Wednesday, November 4, 2015

My day was off to a heart-pounding start when my heart raced me awake an hour or two earlier than I wanted to get up. Had a little congestion too, but that’s cleared up, though Tom advised me to stay inside today, saying there’s something in the air making it hard for him to breathe. 

I took a lorazepam as soon as I got up but I’m afraid to take my meds. I want to fast anyway so maybe I will take it later on closer to when Tom will be home in case anything bad happens. My T4 isn't there yet. It's not going to get back to where it should be for another 5 days or so. So that time I thought I slipped from hypo too hyper was really my T4 being the problem. That was the culprit all along and it seems it doesn't take much change for it to really turn us inside out and upside down emotionally and physically. As my doctor said when we first met, she needed to find the exact range that was correct for my body, as everyone is different. 1.1 is about right for me and still in the normal range. 

We canceled December’s appointment since I just saw her yesterday and if all goes well I will not be seeing her until May. After we left her office we went to the Round Table for pizza where none of the tables were round but the pizza was good. The service was a little shaky but otherwise good. 

Tom glued knobs on the top of our Roomba to keep it from getting stuck under the couch and the bedroom dresser, but they got knocked off, so we will go with maybe screws or something like that. 

On our way home, we noticed a lot of water in the street, and sure enough, they turned the water off because there was yet another leak to have to fix. We had to play water games just last week too. 

Later… 

Went down for a 2.5-hour nap and that helps a little, though I am still tired. I still managed to take my meds without incident and get the cleaning done that I wanted to do today. I might bail out of NaNoWriMo, though. I’m not sure yet. 

The other day I had a friend request on Facebook that seemed suspicious because the account appeared to be newly created. I ran the name and found somebody with that name in Utah and also in Arizona, but the profile picture was definitely fake. Sure enough, it was a sex account so it's a good thing I didn't accept. They probably would have plastered porn all over my wall and any of my friends that they possibly could have as well. 

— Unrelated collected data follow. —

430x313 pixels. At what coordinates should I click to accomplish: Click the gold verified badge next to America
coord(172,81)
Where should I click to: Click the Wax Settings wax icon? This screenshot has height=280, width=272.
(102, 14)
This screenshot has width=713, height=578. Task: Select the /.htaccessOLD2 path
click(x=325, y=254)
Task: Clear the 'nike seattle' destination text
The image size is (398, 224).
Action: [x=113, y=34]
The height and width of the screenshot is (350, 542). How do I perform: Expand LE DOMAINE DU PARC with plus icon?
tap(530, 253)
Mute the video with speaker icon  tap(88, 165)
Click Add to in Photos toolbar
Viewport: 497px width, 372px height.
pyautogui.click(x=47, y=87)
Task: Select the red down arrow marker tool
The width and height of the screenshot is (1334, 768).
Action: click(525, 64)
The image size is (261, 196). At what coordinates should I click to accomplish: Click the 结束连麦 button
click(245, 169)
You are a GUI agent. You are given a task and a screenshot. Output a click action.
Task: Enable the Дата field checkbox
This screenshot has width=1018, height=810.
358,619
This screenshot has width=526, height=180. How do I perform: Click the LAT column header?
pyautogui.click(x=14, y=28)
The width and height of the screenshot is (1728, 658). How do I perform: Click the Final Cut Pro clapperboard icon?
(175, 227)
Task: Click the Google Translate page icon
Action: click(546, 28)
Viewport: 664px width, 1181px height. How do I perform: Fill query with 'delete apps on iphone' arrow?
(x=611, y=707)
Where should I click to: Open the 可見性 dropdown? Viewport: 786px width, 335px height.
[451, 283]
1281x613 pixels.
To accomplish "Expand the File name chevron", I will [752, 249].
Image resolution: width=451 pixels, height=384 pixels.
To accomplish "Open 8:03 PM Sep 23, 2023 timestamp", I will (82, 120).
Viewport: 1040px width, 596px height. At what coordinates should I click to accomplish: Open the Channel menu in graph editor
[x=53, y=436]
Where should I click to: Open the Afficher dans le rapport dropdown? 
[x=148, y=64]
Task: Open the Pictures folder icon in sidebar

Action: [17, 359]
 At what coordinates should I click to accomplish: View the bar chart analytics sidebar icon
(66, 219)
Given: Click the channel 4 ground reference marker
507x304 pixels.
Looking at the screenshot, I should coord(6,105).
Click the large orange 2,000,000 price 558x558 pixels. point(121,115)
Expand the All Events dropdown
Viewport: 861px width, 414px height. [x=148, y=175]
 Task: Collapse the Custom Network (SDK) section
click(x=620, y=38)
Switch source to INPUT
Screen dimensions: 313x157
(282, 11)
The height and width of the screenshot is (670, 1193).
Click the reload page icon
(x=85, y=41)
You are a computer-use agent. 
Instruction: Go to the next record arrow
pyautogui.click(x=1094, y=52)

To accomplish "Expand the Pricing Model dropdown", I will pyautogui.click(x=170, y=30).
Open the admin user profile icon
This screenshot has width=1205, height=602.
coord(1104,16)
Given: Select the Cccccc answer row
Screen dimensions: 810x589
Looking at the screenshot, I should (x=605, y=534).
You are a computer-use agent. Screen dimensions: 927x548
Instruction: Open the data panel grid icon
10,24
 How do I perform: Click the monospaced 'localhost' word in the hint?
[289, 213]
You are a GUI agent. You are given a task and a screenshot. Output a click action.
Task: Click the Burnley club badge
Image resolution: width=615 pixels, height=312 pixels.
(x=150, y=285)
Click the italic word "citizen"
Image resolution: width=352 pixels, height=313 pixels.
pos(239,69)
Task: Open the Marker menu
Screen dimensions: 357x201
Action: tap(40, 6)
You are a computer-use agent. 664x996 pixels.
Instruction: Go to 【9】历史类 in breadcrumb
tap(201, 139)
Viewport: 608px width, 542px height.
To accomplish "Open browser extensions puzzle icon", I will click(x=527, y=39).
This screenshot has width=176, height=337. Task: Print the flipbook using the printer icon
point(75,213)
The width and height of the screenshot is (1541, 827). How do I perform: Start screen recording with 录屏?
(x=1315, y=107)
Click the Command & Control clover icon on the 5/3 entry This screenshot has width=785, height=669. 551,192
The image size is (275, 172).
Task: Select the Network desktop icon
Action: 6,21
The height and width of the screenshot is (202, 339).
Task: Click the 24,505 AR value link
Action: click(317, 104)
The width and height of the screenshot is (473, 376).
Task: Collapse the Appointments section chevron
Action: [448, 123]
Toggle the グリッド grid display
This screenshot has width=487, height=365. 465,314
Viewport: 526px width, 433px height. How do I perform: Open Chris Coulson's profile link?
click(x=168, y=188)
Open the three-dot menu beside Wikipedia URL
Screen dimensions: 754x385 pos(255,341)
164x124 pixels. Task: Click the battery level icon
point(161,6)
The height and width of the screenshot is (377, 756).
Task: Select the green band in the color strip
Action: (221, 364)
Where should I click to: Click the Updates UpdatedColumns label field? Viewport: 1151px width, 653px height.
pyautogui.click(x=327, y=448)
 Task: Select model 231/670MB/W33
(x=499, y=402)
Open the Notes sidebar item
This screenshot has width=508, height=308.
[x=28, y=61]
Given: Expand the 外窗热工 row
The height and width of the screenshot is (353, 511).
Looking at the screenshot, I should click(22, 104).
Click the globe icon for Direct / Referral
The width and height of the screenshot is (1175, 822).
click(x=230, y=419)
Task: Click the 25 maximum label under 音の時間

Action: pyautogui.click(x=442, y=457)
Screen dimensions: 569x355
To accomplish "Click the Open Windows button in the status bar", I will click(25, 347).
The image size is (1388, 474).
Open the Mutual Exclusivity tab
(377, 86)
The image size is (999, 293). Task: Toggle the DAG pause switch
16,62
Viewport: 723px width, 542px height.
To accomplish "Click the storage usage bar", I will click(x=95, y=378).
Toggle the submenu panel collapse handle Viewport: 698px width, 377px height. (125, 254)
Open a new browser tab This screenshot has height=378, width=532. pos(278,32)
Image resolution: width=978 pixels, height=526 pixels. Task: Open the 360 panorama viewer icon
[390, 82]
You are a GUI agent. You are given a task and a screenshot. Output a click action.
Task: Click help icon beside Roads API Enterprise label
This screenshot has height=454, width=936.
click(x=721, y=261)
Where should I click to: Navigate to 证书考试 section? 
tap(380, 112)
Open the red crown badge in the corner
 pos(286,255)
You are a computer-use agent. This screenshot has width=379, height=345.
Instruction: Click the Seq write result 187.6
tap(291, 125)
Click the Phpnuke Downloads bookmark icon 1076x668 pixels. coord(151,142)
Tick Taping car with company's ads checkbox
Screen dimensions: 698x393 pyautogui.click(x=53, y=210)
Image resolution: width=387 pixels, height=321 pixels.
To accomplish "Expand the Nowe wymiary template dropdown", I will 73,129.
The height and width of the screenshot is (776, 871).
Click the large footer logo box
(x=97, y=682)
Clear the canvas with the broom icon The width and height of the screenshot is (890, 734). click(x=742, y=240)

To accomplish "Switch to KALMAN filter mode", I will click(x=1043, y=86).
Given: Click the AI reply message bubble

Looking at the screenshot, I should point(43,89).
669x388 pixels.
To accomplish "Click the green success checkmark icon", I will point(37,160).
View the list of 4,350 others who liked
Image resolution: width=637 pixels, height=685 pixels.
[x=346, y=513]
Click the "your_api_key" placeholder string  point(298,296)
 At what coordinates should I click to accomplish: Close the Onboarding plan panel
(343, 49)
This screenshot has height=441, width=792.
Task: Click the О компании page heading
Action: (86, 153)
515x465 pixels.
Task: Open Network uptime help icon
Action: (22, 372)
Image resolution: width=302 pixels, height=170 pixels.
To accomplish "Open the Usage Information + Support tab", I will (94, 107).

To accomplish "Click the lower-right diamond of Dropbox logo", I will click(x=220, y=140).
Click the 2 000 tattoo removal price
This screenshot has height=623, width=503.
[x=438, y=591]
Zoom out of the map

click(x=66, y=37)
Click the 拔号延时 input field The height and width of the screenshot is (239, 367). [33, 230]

This is why I have made pictures of myself a little harder to get a hold of. People use random strangers’ pictures figuring that they won’t know, and while they probably won’t, THEY know. The people who are using them, I mean. I could share some pictures and some secrets that I have been asked not to share with anybody and those that asked me this would never know. But I would know and I would feel guilty. That’s not the main point. The main point is that I want to make my pictures a little less accessible because I don’t want people going around using them in the wrong kind of way. Who needs some child molester looking for child porn, for example, using my face as their profile? If one has a public account, then their pictures should be considered free-for-all. But if your account is for friends only, then that’s where your stuff should stay unless you authorize otherwise. 

I've been meaning to write this but I have just been so busy with so many other things and that's that Aly really got to me a few days ago. She was clingy, demanding and making me feel guilty for not being there 24/7 because she was having a bad day. She later apologized and blamed it on PMS. As I told her yet again, I do try my best to be there for people. It isn't that I don't care. It’s just that I do have a life outside of the Internet and other things to do. 

Andy also annoyed me when we were installing the toilets, asking that I take a pic of myself because his mother wanted to see what I look like now. Again with the selfishness after I told him I was very busy. Why is it that the busier I am, the more people make demands of me? Nonetheless, regardless, why does Judy even care? It’s funny though because right before he asked this I made my pictures unavailable to him on Facebook and he was asking how to find them. Well, the reason I did that is that I don't like how he goes and shares people’s pictures without their permission. His defense is that no one will know. Probably not, but that's not the point. He knows and that should be enough. It's not like I've never shared pictures myself. I have. But he seems to get a little carried away at times.